I want to share with you our feeling – mine and Maria’s – that Frieda is nearing the end of her time. She is becoming disoriented, her arthritis is keeping her in perpetual pain and other issues, and more significantly, her great and wonderful spirit is waning. I love Frieda very much, we have become quite attached to one another, but she is really Maria’s dog in the way that Red is my dog and decisions about Frieda and her life are Maria’s to make. My role is to support both of them in any way that I can.
Maria wrote about this in a beautiful essay about this on her blog today, My Old Dog. There is nothing imminent that is about to happen. But Frieda is fading and struggling and we see that her wonderful work and life with us may be coming to an end soon. Frieda is a great dog. I believe she came to the world to protect Maria and to safeguard her when she was in great need and fear. In part, she came to bring us together. She did all that she came to do.
Frieda and Maria are powerfully connected to one another, it has been a beautiful thing for me to see, another great chapter in our lives with dogs and animals. I have my own ideas about dogs and life, as some of you know. I believe Frieda, like Rose before her, is a spirit dog, she came to the world for a purpose, she will leave when that work is done, just as Rose did.

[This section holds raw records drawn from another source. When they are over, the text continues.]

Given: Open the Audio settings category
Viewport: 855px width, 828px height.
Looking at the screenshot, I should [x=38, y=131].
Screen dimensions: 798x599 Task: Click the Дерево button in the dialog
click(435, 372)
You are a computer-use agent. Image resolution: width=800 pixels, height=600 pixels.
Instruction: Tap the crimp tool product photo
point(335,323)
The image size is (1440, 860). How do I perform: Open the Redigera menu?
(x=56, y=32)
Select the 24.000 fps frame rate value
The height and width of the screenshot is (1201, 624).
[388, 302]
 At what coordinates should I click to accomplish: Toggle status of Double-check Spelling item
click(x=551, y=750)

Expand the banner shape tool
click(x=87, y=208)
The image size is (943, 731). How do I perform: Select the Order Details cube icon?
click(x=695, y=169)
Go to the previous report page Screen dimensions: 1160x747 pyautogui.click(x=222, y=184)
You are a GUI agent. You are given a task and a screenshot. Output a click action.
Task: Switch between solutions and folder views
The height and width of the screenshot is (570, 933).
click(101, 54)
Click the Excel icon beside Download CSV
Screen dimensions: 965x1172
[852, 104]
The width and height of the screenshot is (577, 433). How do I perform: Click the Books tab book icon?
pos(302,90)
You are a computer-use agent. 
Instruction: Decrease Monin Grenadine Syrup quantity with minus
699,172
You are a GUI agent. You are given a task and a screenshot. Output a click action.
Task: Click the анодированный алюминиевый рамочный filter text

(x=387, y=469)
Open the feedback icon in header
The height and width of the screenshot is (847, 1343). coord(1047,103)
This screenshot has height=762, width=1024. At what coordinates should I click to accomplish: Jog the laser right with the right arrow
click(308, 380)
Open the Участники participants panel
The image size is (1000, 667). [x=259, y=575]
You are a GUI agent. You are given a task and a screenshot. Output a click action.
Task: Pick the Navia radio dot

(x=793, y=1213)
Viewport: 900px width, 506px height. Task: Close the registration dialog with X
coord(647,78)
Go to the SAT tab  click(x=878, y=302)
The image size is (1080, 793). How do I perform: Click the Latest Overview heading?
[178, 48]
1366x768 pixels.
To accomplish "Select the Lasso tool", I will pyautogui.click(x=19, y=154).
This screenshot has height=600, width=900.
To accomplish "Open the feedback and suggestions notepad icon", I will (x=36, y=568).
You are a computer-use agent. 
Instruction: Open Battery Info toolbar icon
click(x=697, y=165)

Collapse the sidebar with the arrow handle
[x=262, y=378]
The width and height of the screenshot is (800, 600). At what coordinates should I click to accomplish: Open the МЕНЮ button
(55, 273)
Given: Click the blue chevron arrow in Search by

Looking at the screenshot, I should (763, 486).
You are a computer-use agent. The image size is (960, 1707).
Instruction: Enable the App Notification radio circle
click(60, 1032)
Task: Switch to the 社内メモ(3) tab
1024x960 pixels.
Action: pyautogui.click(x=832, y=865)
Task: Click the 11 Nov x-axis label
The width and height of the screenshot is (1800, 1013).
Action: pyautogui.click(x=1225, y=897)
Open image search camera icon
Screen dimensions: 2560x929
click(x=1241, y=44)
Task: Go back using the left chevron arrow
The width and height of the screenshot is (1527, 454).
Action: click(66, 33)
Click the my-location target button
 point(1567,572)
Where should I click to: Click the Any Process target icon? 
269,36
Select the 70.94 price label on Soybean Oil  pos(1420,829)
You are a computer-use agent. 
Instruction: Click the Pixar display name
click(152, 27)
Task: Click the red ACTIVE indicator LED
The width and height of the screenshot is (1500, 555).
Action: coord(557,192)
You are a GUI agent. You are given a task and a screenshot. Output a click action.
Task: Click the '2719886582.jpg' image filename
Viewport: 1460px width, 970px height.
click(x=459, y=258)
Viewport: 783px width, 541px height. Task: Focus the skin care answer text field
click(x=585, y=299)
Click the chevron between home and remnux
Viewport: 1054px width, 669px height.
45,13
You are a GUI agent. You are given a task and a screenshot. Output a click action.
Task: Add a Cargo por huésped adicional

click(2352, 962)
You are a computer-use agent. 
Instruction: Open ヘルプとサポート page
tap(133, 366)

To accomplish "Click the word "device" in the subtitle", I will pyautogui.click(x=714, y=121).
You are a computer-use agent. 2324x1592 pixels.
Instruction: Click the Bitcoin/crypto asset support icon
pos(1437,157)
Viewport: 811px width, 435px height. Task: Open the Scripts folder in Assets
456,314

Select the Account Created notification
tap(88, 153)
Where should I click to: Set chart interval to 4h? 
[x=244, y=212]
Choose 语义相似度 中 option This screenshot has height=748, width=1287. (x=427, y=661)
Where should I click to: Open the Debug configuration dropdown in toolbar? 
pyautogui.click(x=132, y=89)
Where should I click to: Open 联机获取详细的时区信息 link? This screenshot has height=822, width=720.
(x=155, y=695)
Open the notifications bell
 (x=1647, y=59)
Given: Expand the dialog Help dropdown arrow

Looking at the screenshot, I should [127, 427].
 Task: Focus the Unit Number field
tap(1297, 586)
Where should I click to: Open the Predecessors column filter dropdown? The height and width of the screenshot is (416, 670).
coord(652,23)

Maria has her own feelings about life and death, and she can and will speak for herself, but we are not far apart, as usual. Frieda’s life will never be a cause for sadness and lament for me, she is the most wonderful and brave creature, she not only guarded Maria and me and our farm so faithfully, she endured great hardship and survived with determination. She and Maria were meant to be with one another. A life to celebrate and honor.
Maria sees the spirit fading in Frieda, and so do I, the great and often silent dialogue between human beings and their dogs is ending between us and Frieda, she is withdrawing into herself. We know the signs, we have seen it before. Frieda might be with us for a few months or for a few weeks, it is not possible for us to know, and there are no urgent decisions that need to be made. When there are, Maria will make them with my unqualified love and support.
For us, this will not be a drama or an anguish but a celebration, we will love and care for this wonderful creature to the end. She not only protected Maria when she needed to be protected but she was instrumental in bringing the two of us together.
Spirit dogs come when they are needed, they leave when their work is done. It would be so wonderful if she made it through the Open House and to Christmas with us, it was on Christmas Day five years ago that I brought her into the farmhouse at the first Bedlam Farm for the first time, and she has been in front of our wood stoves and in our hearts and lives ever since.
We will share this experience with insofar as we are comfortable – this is Maria’s story to share – and I will thank you in advance for loving Frieda and remind you to remember, please, that we are not seeking advice or direction from the outside world and will not be posting daily updates. In sharing our lives, we are not surrendering them to others.